= About this exercise =
Skip the pictures and retype exactly the lines from the one holding "Screen dimensions: 1455x823" through the end of the entries.

START Extracted entries

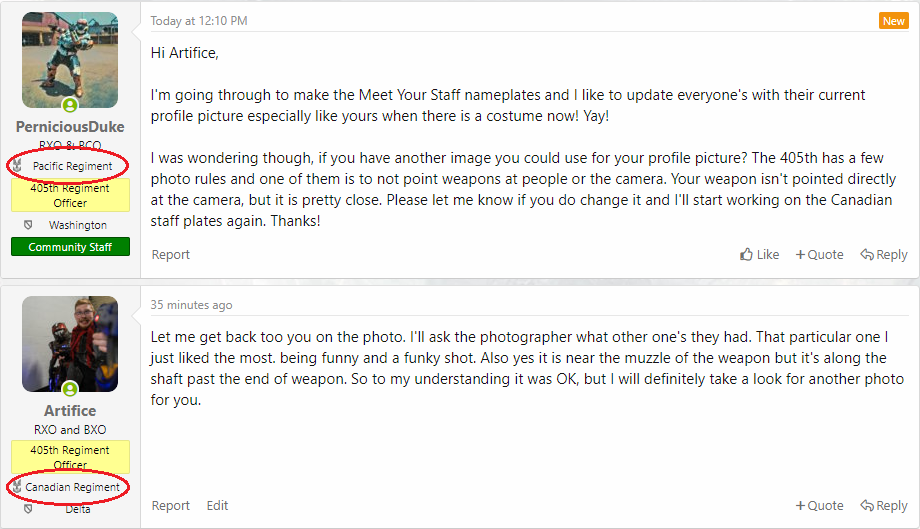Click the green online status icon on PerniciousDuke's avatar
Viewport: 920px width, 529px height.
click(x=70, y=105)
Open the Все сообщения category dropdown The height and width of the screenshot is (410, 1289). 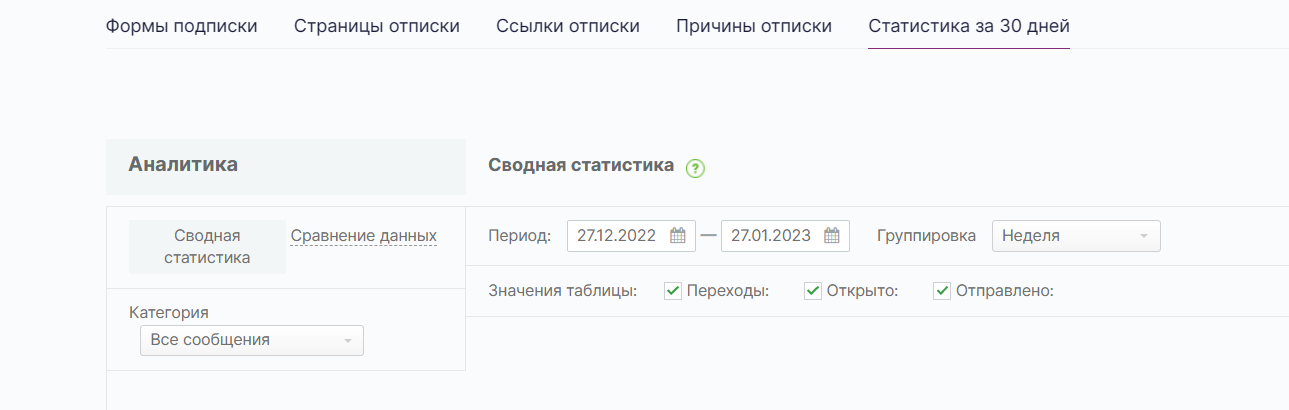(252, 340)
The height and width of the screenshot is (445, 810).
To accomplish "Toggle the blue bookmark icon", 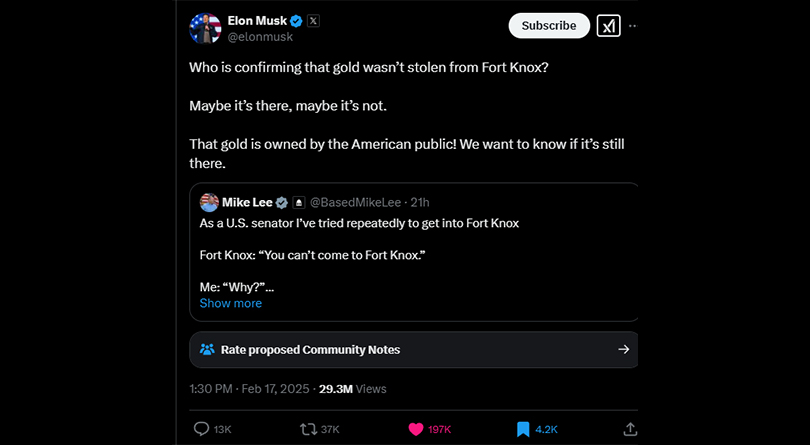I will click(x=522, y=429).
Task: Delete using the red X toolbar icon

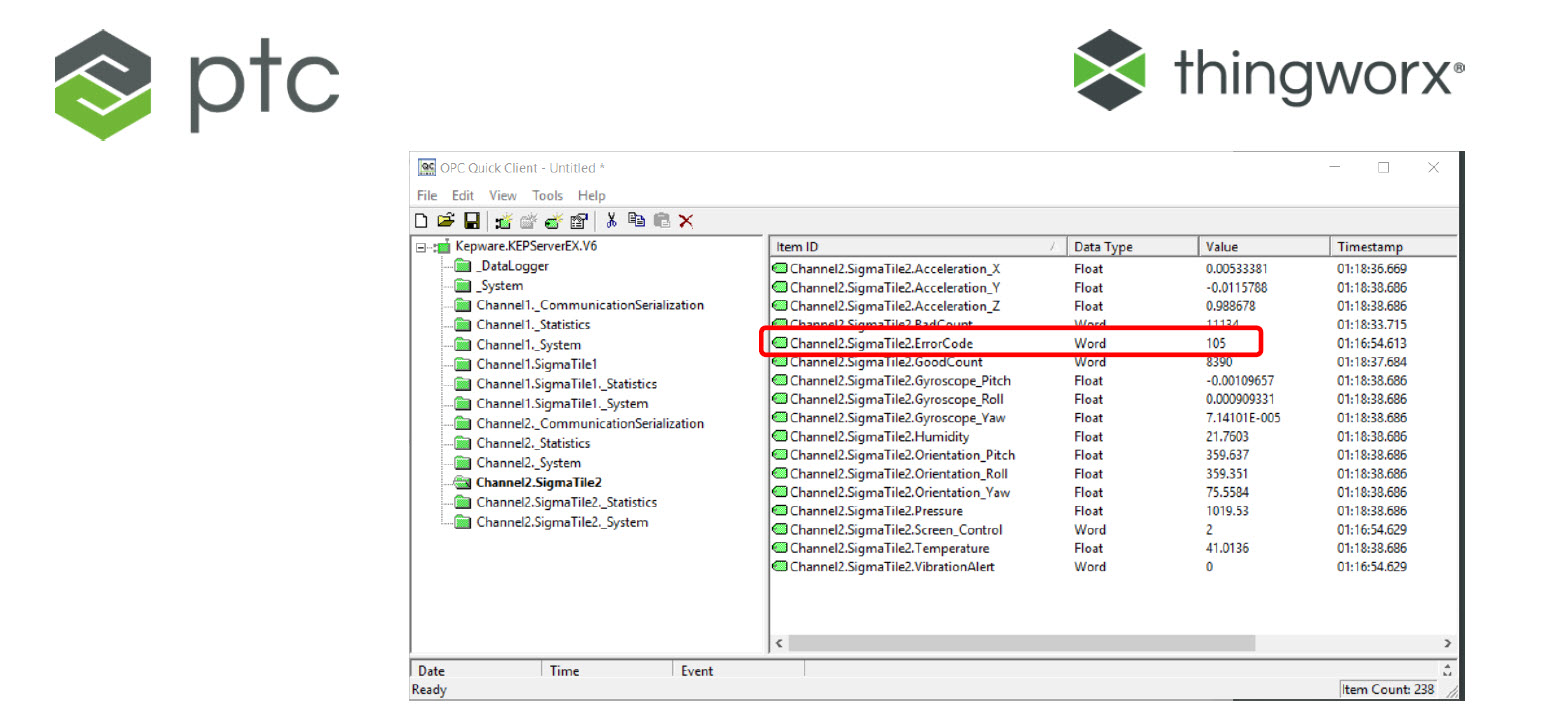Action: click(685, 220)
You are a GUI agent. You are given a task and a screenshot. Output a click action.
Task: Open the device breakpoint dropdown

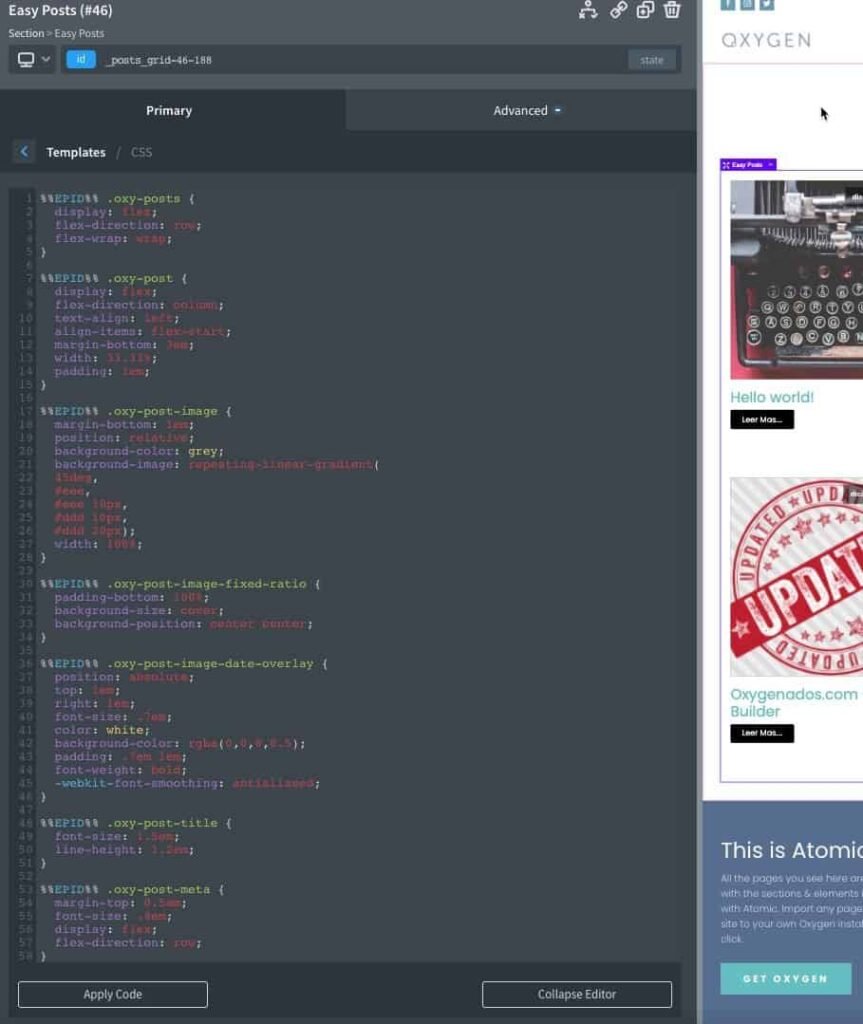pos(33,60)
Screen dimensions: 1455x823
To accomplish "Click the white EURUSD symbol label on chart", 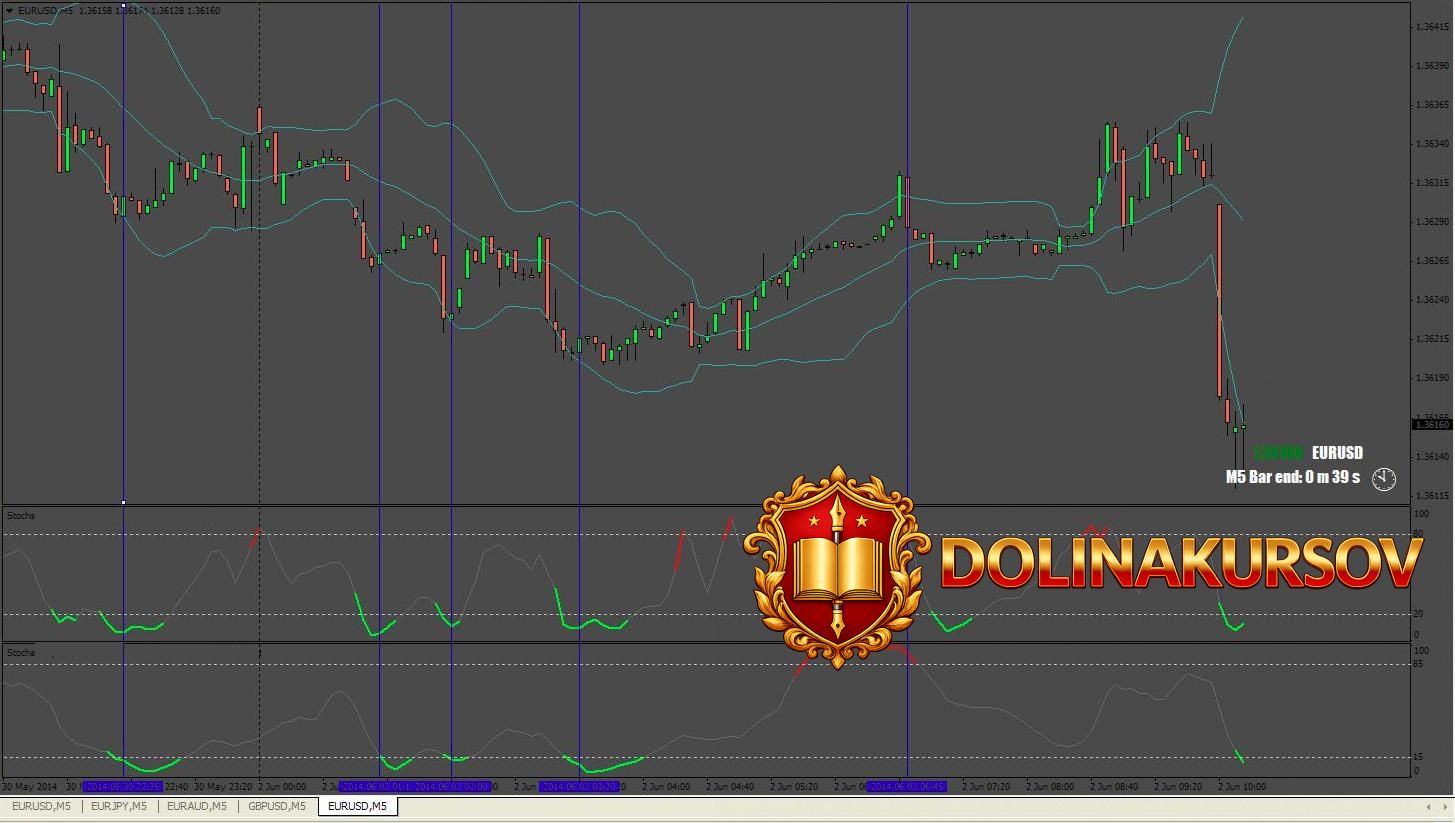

END Extracted entries

= Result for this task =
Screen dimensions: 1455x823
To accomplish "Click the white EURUSD symbol label on chart", 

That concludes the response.